The focus is on what Jerome Powell will say in his speech, as investors will be searching for clues about the pace of the interest rate hikes and how long they will continue if inflation does not come down.
Market analysts said that this time period was between the end of the corporate earnings season and the release of meaningful data from the US Fed.
They said that volatility in the markets was at a low level, but they were certainly churning for a bit.
Germany is the largest economy in Europe and its GDP data showed that it managed to avoid a contraction in the second quarter, albeit narrowly.
Moreover, investor confidence also turned out to be better than expected and this helped boost appetite, thereby lifting the euro above parity against the dollar for a brief period.

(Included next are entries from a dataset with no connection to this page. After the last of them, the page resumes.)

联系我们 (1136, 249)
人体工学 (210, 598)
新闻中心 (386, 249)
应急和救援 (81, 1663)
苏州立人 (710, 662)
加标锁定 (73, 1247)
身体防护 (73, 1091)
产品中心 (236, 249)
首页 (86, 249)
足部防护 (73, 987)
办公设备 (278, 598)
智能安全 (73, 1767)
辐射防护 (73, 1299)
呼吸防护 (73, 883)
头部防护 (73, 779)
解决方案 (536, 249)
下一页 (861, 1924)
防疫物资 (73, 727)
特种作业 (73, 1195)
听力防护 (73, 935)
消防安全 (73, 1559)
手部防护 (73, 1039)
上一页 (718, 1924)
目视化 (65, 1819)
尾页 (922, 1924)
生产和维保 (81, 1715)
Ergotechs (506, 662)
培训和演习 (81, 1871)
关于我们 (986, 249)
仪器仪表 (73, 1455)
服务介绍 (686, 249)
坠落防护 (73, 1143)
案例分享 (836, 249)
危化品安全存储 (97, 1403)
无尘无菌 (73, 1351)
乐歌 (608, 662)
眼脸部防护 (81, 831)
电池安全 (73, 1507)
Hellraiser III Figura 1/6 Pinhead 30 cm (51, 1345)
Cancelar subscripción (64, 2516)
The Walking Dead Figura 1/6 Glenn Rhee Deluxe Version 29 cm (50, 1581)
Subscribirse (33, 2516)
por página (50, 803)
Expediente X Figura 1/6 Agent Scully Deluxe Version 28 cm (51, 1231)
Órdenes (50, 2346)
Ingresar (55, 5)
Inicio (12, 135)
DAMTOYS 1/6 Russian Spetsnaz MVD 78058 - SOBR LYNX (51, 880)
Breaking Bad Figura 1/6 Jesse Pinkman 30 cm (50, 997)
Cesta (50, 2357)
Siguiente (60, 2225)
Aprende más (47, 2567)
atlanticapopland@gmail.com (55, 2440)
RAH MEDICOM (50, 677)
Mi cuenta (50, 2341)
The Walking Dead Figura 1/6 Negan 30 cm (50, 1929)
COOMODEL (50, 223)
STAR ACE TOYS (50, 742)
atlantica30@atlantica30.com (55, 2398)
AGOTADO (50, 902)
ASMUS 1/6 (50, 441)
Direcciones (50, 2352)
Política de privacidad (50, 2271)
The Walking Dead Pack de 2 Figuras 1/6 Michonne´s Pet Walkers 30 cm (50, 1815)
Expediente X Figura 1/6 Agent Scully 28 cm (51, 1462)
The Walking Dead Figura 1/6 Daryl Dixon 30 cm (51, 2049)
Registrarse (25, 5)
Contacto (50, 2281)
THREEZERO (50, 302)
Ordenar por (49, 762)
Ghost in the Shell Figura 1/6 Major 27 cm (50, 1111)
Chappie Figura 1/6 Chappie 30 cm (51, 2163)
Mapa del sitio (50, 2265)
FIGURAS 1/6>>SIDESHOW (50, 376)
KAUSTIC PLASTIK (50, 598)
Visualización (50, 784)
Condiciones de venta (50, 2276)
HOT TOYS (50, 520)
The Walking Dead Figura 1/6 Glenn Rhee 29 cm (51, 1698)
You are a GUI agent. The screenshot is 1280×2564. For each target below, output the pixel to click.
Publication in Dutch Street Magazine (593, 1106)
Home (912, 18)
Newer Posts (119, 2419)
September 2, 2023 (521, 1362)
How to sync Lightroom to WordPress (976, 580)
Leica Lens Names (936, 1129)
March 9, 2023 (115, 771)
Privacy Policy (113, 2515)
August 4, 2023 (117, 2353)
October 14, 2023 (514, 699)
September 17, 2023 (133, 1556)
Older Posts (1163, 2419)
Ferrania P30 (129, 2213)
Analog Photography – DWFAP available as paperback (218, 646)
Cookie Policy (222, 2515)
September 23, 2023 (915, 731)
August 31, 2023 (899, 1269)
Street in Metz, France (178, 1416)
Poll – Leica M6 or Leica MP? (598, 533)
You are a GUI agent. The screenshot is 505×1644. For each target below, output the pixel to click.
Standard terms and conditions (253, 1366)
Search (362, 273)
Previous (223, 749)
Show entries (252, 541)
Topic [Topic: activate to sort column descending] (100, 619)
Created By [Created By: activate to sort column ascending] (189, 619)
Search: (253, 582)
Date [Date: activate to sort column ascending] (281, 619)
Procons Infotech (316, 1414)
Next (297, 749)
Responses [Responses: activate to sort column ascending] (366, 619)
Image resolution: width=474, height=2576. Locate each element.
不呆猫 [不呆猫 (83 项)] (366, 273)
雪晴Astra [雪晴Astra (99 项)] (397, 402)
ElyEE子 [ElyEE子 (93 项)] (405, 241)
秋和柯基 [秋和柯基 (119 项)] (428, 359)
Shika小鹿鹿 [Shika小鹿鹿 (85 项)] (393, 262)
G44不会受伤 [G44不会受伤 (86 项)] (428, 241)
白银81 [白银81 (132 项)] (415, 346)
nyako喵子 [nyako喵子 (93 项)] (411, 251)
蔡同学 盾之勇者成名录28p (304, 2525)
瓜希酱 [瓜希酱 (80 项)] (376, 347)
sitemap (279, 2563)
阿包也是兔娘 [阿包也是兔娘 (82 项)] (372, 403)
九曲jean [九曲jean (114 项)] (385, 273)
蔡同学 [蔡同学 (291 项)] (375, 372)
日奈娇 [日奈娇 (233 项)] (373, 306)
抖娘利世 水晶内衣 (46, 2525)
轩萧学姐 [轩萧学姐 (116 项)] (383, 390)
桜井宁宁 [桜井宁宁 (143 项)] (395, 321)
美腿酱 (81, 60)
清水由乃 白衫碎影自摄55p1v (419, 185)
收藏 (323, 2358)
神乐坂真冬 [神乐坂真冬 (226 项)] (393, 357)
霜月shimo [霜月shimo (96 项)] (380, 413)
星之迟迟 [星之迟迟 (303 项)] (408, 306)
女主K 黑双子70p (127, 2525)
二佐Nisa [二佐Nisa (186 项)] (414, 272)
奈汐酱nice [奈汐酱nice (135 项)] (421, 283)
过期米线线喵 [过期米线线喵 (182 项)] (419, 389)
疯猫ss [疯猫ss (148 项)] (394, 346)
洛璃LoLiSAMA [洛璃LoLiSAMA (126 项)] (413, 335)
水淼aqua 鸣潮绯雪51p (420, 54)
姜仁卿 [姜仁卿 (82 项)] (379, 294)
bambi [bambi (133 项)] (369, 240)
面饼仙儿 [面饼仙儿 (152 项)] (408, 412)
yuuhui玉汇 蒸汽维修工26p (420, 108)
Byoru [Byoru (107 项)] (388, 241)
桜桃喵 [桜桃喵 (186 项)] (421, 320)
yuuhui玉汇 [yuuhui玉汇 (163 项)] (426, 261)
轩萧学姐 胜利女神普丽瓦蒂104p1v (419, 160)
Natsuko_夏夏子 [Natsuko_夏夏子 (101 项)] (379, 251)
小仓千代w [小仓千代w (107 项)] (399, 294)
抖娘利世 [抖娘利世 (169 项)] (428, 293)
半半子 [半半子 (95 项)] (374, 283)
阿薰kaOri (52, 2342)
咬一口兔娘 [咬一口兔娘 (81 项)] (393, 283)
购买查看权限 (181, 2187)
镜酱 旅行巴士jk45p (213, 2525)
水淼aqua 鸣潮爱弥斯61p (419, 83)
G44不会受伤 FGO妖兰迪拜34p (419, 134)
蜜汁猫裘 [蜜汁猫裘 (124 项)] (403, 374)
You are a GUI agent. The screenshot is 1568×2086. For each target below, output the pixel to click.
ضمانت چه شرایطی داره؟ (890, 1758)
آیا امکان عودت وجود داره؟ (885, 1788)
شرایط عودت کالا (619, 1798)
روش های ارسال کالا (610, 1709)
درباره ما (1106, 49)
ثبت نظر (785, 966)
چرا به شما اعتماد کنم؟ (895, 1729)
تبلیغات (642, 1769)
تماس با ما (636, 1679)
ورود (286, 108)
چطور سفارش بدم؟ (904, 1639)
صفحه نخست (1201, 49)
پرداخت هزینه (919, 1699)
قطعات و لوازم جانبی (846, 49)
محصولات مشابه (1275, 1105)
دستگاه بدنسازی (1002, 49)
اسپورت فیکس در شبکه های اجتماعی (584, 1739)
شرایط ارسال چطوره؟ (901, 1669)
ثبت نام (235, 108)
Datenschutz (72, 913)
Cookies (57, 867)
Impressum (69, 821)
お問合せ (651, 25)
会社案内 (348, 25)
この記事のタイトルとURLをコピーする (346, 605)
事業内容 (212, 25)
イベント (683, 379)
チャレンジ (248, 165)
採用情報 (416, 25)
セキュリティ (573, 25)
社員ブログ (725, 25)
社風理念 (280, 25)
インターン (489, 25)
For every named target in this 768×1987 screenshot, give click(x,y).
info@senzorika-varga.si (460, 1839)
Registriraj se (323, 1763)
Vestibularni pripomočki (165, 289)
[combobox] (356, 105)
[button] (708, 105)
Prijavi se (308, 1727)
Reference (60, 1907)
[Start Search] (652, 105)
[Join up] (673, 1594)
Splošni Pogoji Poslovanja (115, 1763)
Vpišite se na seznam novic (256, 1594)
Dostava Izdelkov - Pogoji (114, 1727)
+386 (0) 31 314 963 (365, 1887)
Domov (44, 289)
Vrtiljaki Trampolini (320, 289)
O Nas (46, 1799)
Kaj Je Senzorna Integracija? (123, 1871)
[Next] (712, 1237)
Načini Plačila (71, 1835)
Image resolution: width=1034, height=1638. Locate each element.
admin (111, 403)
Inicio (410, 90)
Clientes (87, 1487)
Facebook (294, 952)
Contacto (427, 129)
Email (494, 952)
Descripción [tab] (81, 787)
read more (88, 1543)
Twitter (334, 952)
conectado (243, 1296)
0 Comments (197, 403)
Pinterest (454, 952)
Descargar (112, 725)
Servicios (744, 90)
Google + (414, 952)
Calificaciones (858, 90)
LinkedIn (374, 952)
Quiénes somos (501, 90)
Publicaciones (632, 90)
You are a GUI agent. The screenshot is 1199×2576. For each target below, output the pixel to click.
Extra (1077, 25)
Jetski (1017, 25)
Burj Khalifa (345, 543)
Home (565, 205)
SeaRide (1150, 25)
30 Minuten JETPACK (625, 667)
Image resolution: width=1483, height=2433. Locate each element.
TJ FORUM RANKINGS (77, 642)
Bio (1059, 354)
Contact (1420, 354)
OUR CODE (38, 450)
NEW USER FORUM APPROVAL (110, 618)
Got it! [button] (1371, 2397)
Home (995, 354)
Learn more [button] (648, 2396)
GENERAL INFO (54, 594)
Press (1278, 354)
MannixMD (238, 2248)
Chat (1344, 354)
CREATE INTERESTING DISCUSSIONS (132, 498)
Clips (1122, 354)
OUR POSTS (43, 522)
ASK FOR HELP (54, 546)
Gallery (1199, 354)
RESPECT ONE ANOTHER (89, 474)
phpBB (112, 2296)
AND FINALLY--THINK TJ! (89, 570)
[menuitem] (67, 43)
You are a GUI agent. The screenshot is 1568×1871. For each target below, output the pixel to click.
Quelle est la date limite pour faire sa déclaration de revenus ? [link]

However, by the time the minutes of the European Central Bank’s meeting were released, the euro had gone below $1 once more.
The meeting is where the ECB hiked its interest rates for the first time by 50 basis points in more than a decade and the minutes showed policymakers worried about inflation getting entrenched in the economy.
There was a 1.26% rise in the MSCI’s index of global shares, thanks to the rise on Wall Street. A 0.98% gain was recorded in the Dow Jones Industrial Average, or 322.55 points, which saw it reach 33,291.78.
A 1.41% increase in the S&P 500 index saw it go up by 58.35 points to reach 4,199.12, while a 1.67% gain in the Nasdaq Composite saw it climb by 207.74 points to hit 12,639.27.
There was also a 0.30% gain in the continent-wide STOXX 600 index in Europe. After climbing to multi-week highs in the last session, there was a decline in US Treasury yields on Thursday.
This was because investors were balancing their positions due to uncertainty surrounding the Fed chair’s speech on Friday.
Market analysts said that most of the heavy lifting for a hike of 75 basis points had already been done by the bond market.
Therefore, the possibility of the Fed not opting for three-quarters of a percentage point hike was a big risk.
This is because if they slow down and inflation continues to be persistent, then it would be difficult to go back to being restrictive.
There was a decline in 10-year government bond yields by 6.7 basis points, as they reached 3.037%.